● Jobs
- 1) Translate this sentence from the news text on Delta's Yakima flight cuts into Spanish: "Yakima has not been a stranger to cutbacks in airline service."
- 2) From the news text on Delta's Yakima flight cuts, extract the passage from "The suspended flights" up to and including "officer Ed Bastian.", copying it word for word.
- 3) Extend the news text on Delta's Yakima flight cuts with new sentences that follow on from its final sentence.

● Reading text
○ ○ ○ ○ ○ ○ ○

The Atlanta-based air carrier will stop operating the afternoon flight and a morning flight out of its hub in Salt Lake City to Yakima beginning May 1.
The suspended flights are part of several cuts the Atlanta air carrier is making in its domestic operations across the country. Delta plans to cut about 10 percent of its flights and ground 30 to 35 of its mainline aircraft and regional jets.
"Domestically, fuel prices -- combined with a weakening domestic economy -- have put significant pressure on the profitability of our U.S. network," according to an employee memo from Delta chief executive officer Richard Anderson and president and chief financial officer Ed Bastian.
To remain competitive, Delta will focus more on international flights, which are more profitable and more efficient to operate. The airline plans to dedicate more than 40 percent of its flight capacity to international flights.
Yakima has not been a stranger to cutbacks in airline service. Delta recently cut the afternoon flight for several weeks during January and February, again citing higher operation costs.
This latest -- more permanent -- cancellation was disappointing to local airport officials, who had spent nearly two years to lure Delta here a year ago. The local business community had raised nearly $500,000 for a prepaid travel bank for airline tickets.

○ ○ ○ ○ ○ ○ ○

● Information supplied
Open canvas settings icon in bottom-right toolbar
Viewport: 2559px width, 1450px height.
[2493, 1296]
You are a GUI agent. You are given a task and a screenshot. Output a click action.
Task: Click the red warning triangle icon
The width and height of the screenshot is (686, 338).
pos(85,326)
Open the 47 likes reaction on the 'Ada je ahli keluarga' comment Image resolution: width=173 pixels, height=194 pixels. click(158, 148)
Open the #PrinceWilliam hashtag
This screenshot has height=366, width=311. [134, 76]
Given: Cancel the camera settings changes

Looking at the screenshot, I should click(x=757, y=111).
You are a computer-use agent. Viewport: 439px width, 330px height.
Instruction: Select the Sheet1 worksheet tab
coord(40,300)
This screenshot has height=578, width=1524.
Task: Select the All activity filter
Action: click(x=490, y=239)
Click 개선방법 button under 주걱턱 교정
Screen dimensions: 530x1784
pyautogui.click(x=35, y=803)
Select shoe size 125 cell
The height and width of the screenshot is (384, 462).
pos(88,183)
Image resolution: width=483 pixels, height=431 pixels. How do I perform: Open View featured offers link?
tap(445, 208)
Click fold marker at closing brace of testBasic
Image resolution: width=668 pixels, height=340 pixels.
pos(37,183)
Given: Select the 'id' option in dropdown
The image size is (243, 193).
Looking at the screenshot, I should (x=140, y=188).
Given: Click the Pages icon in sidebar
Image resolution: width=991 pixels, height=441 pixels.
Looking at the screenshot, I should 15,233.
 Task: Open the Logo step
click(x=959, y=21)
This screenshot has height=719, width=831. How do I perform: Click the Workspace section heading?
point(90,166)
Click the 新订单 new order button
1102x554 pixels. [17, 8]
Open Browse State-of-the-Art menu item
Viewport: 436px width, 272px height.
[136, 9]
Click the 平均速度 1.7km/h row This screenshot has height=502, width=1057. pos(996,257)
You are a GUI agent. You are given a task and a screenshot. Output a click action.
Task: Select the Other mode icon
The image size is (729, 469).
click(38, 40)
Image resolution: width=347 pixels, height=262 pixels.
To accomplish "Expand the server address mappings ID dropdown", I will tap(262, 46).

○ ○ ○ ○ ○ ○ ○

● Answers for the tasks
- 1) Yakima no ha sido ajena a los recortes en el servicio aéreo.

- 2)
The suspended flights are part of several cuts the Atlanta air carrier is making in its domestic operations across the country. Delta plans to cut about 10 percent of its flights and ground 30 to 35 of its mainline aircraft and regional jets.
"Domestically, fuel prices -- combined with a weakening domestic economy -- have put significant pressure on the profitability of our U.S. network," according to an employee memo from Delta chief executive officer Richard Anderson and president and chief financial officer Ed Bastian.

- 3)
"It's not our fault," said airport manager Buck Taylor. "It's something that's beyond our control. We can't control how they do their business."
Both morning and afternoon flights were showing strong passenger demand. In February, flights on average were 71 percent full, but officials note that many Delta flights as of late were in the 80 percent to 90 percent range.
Delta's decision did not come as a surprise to Mike Boggs. Boggs, the manager of aviation services for Mead & Hunt in Eugene, Ore., served as a consultant for the airport when it worked to bring Delta to Yakima.
With higher fuel prices, airlines need to have nearly full flights just to break even, he said.
And there were several factors working against Yakima.
For the Yakima-Salt Lake City route, Delta was flying the CRJ-200, a 50-seat Canadian jet plane that is less fuel-efficient. Delta didn't have enough flights to spread out the higher fuel costs. And compared to other U.S. destinations, Yakima was farther away -- more than 500 miles from the Salt Lake City, making fuel much more costly.
"If the load factors aren't up there and you hit all those other conditions, then the chances of seeing service reduction" are higher, Boggs said.
Even if a flight is completely full, it may still not be enough to be profitable, said Delta spokesman Anthony Black. "If I raise the ticket (price) to what is sustainable to buy a ticket and the flight is full and I still can't make a profit, what do I do?" he said. "It would be less costly not to operate that flight."
But Yakima airport officials aren't giving up. They are in the process of applying for a grant with the Federal Aviation Administration for $250,000 to provide financial assistance to both Delta and Horizon Air, which operates several flights to Seattle.
Taylor hopes that the financial incentives, along with strong demand for Delta's remaining morning flight, will persuade the airline to restore the afternoon flight.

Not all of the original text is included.